Would you filter these records and copy every line that has the word "computer"?

GIVEN RECORDS >>
---------------
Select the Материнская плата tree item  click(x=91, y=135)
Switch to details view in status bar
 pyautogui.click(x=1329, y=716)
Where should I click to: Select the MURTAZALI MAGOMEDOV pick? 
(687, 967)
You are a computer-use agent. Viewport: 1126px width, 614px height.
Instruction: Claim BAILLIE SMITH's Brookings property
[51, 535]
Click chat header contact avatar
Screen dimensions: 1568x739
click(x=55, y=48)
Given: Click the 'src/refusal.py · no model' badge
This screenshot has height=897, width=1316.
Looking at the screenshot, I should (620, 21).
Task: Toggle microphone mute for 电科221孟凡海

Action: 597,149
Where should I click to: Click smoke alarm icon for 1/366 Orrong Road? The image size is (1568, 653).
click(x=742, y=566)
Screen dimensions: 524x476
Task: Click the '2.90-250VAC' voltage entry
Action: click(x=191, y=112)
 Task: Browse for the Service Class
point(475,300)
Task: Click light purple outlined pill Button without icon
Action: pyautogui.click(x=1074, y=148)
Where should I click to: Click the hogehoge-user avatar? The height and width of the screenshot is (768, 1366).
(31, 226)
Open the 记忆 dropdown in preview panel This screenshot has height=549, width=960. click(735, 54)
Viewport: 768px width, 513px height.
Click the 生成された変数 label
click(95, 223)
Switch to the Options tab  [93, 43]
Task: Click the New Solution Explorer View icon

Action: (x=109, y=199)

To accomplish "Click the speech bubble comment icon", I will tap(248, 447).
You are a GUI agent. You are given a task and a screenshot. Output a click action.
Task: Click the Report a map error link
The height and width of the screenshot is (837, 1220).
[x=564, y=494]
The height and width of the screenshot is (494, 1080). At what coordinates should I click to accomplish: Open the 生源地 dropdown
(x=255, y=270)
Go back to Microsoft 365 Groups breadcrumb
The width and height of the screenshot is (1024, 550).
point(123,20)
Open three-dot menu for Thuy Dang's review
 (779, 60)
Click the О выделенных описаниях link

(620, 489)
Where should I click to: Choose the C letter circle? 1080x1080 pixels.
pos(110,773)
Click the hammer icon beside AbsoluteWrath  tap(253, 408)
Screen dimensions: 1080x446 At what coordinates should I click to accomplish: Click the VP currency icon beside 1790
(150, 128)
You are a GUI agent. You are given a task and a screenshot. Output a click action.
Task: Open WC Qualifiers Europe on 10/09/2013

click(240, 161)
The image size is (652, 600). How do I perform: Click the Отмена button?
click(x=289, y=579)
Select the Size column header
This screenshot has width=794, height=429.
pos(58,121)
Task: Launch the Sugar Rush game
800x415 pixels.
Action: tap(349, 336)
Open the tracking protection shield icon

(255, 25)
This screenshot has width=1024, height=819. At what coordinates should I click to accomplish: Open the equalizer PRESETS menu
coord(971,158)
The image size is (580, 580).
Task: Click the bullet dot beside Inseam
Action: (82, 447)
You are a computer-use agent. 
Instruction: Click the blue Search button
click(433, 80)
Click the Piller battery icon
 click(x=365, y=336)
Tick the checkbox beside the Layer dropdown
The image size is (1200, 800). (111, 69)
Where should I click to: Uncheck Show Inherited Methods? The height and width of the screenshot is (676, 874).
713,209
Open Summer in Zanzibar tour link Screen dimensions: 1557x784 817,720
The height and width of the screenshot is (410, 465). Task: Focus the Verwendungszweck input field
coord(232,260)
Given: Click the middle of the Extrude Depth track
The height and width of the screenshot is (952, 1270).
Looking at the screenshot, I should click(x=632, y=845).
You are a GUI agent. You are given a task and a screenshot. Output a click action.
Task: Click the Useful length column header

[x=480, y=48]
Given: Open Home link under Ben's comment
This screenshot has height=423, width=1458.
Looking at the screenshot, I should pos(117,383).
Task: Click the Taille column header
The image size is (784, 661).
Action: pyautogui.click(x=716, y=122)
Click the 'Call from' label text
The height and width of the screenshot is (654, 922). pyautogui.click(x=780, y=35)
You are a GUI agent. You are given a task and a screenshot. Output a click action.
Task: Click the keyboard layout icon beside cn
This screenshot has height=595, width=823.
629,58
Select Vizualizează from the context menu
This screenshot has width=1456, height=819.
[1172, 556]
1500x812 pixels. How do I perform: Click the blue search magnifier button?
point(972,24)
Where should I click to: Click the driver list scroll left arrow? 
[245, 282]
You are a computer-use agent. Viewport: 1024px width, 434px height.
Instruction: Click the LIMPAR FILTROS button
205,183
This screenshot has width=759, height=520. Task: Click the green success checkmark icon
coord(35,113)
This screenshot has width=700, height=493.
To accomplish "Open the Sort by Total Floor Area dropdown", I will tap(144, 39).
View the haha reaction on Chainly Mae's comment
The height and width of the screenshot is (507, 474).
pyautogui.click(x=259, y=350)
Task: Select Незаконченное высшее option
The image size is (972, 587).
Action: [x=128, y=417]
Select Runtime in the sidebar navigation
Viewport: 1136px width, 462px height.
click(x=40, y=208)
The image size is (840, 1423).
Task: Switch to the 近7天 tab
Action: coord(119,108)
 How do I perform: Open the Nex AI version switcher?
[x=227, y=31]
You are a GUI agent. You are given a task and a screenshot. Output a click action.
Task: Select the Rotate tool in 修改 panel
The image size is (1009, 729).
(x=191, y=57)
---------------
WRITTEN SOLUTION >>
You are a computer-use agent. Viewport: 1126px width, 614px height.
You are a computer-use agent. 
You are a computer-use agent. Viewport: 1024px width, 434px height.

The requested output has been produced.